▶ **Kutipan Halaman**:

Metode Penelitian Kajian ini merupakan termasuk pada penelitian kualitatif. Penelitian kualitatif
dapat diartikan sebagai penelitian yang mampu menghasilkan data deskriptif mengenai kata-kata lisan maupun tertulis, dan tingkah laku yang dapat diamati dari orang-orang yang diteliti. Penggunaan tipe penelitian pada kajian ini adalah penelitian deskriptif yang bertujuan untuk menggambarkan secara sistematik dan akurat fakta dan karakteristik mengenai suatu bidang tertentu. Pada penelitian ini, peneliti memilih Kecamatan Waru, Kabupaten Pamekasan sebagi setting penelitian, atas dasar, Kecamatan Waru merupakan pusat dari kesenian Sapi Sonok se-Madura, sehingga bisa diasumsikan dengan mengambil setting pada tempat ini sudah bisa memberikan gambaran yang komprehensif tentang Sapi Sonok.

▶ **Tujuan A**:
Sunting bagian catatan yang dibuka oleh baris berisi "Task: Select the 'REFLECTION" dan berakhir di ujung catatan dengan mengganti "Select" menjadi "Choose". Biarkan bagian lainnya tetap sama.

▶ **Bahan yang Diberikan**:
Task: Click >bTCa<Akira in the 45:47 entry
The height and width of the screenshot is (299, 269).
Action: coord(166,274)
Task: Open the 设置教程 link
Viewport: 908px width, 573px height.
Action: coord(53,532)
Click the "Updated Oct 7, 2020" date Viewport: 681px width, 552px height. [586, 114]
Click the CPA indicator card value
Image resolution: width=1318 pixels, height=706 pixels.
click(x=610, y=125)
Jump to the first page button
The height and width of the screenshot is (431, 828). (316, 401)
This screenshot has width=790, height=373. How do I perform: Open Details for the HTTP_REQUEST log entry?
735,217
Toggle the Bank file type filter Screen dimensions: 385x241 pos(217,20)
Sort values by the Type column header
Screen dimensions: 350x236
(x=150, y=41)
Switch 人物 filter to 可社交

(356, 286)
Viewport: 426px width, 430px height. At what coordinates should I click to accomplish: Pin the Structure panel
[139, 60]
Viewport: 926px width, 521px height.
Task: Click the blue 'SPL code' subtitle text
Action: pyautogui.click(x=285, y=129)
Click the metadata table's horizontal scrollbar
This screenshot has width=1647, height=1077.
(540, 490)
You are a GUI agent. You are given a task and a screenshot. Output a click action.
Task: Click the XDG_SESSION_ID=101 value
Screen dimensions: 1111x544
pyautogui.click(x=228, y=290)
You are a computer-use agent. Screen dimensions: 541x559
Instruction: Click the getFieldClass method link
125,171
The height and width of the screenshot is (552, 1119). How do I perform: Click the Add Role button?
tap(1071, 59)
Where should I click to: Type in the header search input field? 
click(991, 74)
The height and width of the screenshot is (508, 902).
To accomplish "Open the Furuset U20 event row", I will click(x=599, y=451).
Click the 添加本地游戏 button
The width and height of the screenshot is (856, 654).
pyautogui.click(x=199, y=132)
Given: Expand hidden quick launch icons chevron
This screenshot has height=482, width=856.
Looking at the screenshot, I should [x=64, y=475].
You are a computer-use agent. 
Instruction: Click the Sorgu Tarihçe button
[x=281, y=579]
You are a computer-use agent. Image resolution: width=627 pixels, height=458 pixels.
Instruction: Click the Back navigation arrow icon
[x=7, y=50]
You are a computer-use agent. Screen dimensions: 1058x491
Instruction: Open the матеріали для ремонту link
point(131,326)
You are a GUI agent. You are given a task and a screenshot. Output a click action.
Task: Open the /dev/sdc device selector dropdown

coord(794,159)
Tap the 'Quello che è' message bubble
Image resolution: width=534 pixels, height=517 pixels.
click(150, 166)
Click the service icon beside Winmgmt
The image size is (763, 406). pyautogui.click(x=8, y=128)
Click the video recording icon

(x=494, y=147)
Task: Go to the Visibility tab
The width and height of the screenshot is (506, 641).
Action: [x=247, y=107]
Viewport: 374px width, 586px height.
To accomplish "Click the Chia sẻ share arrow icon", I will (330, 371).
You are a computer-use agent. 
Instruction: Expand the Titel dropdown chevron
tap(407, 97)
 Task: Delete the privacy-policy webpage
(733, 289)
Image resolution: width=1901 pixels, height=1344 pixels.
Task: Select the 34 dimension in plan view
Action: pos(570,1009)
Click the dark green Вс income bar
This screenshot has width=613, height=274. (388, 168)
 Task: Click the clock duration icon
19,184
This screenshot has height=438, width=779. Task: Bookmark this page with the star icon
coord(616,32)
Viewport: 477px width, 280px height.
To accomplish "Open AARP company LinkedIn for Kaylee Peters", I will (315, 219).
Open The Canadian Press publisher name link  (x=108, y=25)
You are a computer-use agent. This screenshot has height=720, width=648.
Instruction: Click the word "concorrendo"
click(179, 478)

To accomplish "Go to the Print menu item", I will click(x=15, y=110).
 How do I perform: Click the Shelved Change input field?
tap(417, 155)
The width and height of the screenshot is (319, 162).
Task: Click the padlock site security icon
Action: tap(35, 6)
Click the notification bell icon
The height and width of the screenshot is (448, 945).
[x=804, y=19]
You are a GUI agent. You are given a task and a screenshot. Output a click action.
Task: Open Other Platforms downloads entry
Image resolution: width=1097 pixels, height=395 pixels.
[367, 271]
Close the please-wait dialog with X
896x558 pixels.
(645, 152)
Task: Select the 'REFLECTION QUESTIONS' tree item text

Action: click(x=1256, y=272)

▶ **Tujuan B**:
Tulis ulang tanpa perubahan bagian kutipan tentang metode penelitian yang dibuka oleh kata "Metode Penelitian Kajian" dan ditutup oleh "tentang Sapi Sonok.".

▶ **Jawaban Latihan A**:
Task: Choose the 'REFLECTION QUESTIONS' tree item text

Action: click(x=1256, y=272)

▶ **Jawaban Latihan B**:
Metode Penelitian Kajian ini merupakan termasuk pada penelitian kualitatif. Penelitian kualitatif
dapat diartikan sebagai penelitian yang mampu menghasilkan data deskriptif mengenai kata-kata lisan maupun tertulis, dan tingkah laku yang dapat diamati dari orang-orang yang diteliti. Penggunaan tipe penelitian pada kajian ini adalah penelitian deskriptif yang bertujuan untuk menggambarkan secara sistematik dan akurat fakta dan karakteristik mengenai suatu bidang tertentu. Pada penelitian ini, peneliti memilih Kecamatan Waru, Kabupaten Pamekasan sebagi setting penelitian, atas dasar, Kecamatan Waru merupakan pusat dari kesenian Sapi Sonok se-Madura, sehingga bisa diasumsikan dengan mengambil setting pada tempat ini sudah bisa memberikan gambaran yang komprehensif tentang Sapi Sonok.